Al torero de la casa, Ángel Espinoza “Platerito”, le tocó en suerte el mejor lote de Vista Hermosa, su primero fue un castaño buenas hechuras y mejor embestida, el torero logró tandas plausibles, sin embargo, por momentos la faena se le iba abajo, aguantó dos que tres derrotes y mató con estocada muy caída; merecía con todas las de la ley una oreja, pero el público presionó y el juez acató con dos pañuelos al aire.

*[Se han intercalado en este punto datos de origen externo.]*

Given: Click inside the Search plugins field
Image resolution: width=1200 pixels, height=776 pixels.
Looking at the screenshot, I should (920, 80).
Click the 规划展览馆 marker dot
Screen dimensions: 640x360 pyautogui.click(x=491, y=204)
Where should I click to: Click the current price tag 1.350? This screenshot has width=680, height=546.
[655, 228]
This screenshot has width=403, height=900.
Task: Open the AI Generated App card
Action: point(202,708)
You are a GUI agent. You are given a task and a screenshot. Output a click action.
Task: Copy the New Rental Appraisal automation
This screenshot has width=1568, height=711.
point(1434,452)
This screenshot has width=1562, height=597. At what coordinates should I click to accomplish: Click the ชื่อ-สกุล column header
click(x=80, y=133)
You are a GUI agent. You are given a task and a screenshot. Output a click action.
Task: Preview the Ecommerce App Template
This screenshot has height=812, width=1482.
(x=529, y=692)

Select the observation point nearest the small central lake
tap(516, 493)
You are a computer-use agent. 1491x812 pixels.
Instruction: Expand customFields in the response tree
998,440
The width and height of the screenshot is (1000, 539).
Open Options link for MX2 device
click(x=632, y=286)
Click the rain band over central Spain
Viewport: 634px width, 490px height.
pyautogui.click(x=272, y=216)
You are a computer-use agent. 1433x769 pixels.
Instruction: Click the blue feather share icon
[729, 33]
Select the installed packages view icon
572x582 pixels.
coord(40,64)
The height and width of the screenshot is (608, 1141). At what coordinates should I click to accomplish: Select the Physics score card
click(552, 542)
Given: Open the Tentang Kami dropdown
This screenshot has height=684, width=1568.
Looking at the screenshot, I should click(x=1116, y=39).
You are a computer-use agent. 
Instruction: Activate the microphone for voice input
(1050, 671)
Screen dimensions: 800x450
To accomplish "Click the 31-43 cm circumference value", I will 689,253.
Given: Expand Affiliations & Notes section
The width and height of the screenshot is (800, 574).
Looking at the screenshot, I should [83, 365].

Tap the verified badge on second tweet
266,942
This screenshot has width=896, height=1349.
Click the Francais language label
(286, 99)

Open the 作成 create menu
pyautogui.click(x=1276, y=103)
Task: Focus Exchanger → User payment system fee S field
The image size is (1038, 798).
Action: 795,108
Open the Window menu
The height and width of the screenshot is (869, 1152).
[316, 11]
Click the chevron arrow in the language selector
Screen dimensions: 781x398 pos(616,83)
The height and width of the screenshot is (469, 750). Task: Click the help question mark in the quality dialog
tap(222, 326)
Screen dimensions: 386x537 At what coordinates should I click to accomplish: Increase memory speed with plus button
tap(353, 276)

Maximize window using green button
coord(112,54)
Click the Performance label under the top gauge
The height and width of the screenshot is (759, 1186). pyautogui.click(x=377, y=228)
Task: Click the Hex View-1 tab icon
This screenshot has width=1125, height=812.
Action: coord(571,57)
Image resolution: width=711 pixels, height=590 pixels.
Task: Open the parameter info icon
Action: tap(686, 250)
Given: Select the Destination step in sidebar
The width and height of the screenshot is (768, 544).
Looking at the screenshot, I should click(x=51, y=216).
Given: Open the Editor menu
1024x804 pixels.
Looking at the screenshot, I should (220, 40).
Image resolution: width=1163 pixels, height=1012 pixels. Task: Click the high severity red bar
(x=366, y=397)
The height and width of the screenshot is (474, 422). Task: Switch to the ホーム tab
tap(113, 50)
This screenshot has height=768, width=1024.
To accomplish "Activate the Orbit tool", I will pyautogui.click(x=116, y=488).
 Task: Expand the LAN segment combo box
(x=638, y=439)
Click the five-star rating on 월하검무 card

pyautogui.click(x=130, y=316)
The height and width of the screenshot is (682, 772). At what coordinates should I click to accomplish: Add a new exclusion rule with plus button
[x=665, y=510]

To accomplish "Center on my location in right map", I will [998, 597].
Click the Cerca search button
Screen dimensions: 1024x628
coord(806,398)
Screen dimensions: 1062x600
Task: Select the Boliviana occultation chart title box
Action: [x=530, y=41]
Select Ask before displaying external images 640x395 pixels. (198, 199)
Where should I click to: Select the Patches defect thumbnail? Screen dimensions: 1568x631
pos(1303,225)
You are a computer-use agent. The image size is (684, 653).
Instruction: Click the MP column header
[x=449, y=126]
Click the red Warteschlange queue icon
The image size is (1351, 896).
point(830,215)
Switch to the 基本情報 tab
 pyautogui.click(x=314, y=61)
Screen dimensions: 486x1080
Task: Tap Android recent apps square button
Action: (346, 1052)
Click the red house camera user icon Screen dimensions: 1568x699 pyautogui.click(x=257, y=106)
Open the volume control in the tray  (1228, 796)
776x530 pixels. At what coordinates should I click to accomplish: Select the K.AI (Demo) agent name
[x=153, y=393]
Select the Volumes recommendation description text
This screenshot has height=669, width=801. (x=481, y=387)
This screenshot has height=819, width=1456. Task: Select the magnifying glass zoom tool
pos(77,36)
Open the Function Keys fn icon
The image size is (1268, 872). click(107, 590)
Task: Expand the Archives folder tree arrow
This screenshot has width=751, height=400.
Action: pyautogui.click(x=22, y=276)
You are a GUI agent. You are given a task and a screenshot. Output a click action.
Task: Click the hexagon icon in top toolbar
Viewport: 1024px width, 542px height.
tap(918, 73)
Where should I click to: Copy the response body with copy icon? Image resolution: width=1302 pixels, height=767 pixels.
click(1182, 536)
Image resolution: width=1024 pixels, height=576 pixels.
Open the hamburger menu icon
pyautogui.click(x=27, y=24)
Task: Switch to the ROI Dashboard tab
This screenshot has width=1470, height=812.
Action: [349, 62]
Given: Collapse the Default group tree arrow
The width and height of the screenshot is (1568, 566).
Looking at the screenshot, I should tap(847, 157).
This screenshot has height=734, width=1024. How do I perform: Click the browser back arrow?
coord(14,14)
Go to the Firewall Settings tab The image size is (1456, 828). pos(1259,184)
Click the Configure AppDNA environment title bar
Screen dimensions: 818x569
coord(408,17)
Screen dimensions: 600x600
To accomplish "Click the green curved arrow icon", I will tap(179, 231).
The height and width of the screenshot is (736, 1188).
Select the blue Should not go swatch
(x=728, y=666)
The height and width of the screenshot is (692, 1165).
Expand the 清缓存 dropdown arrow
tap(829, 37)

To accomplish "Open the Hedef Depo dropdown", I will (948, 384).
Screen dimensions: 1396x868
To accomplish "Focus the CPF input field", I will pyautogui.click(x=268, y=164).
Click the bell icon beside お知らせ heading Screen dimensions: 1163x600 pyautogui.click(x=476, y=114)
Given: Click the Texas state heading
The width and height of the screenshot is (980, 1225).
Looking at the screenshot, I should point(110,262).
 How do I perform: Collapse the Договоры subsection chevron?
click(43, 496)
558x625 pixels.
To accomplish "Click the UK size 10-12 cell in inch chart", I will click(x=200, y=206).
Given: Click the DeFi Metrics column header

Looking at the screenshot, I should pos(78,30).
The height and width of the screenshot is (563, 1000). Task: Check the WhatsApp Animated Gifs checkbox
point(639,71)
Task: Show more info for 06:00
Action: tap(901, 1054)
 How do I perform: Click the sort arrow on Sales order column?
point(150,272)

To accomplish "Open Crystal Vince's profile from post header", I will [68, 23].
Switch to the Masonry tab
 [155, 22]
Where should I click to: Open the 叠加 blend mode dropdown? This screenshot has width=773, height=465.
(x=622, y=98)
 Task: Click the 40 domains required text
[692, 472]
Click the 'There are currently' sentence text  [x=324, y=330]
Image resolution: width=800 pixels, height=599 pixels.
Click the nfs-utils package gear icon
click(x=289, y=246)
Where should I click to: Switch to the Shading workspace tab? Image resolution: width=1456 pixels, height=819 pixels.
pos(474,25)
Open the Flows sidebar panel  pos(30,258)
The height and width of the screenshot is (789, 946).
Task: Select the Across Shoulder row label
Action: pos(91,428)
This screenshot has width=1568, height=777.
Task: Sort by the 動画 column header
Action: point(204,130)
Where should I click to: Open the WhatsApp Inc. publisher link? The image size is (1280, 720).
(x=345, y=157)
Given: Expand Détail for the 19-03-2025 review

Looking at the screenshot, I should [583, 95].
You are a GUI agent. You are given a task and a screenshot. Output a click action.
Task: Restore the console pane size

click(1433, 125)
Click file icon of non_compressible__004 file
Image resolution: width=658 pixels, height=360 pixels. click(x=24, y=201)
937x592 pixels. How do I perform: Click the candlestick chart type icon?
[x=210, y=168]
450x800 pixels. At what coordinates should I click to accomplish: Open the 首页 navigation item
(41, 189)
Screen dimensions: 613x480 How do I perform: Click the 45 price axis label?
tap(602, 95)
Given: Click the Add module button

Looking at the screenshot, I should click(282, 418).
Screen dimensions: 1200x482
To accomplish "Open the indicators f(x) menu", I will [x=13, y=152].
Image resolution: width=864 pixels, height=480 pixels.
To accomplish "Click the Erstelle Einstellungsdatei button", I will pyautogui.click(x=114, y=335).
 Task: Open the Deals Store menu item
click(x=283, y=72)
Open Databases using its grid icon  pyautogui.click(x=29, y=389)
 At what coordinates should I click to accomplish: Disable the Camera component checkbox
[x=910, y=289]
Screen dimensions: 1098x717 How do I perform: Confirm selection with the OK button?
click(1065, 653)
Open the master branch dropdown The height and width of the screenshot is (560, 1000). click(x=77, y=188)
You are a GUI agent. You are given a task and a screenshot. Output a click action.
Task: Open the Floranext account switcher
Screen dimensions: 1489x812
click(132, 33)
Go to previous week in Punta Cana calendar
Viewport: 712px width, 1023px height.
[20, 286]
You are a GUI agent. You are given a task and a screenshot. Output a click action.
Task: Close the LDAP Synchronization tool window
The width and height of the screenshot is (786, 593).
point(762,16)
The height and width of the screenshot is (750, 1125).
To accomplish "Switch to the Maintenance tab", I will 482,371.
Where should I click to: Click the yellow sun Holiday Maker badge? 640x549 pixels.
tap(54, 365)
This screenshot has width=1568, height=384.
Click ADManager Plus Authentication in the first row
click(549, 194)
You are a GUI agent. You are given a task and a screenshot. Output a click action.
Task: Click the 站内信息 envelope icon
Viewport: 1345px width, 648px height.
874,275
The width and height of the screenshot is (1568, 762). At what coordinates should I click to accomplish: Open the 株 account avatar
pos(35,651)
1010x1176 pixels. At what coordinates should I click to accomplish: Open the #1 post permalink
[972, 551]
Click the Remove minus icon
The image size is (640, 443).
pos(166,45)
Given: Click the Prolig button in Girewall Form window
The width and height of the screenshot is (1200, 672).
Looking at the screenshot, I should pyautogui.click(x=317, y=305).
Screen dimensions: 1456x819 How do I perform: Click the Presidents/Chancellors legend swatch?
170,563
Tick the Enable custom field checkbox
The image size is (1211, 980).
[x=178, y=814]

Su segundo también fue muy buen ejemplar de Vista Hermosa, pero el diestro no pudo estructurar su faena, no estuvo a la altura y lo desaprovechó. aplausos.

ISAAC FONSECA

Esta vez hubo tormenta, pero no se tuvo el Huracán en la Monumental de Zacatecas, no arrasó porque al de Morelia le tocó lo peor del encierro, sin embargo, al cuarto de la tarde se lo inventó, lo llevó con sabiduría, lo enseñó a embestir, lo metió en su muleta, sin embargo, no pudo estar fino con el acero y perdió la oreja que tenía ganada. El séptimo, ya en una noche de viento frío taladrante, fue una media tonelada de mansedumbre y plomo, toro que salió caminando de los chiqueros, no traía un pase; mole que ni para rehuir tuvo carácter, por eso el michoacano se vio obligado a abreviar. Sí, hubo tormenta, pero en esta ocasión no pudimos disfrutar al Huracán de Morelia. Así sea.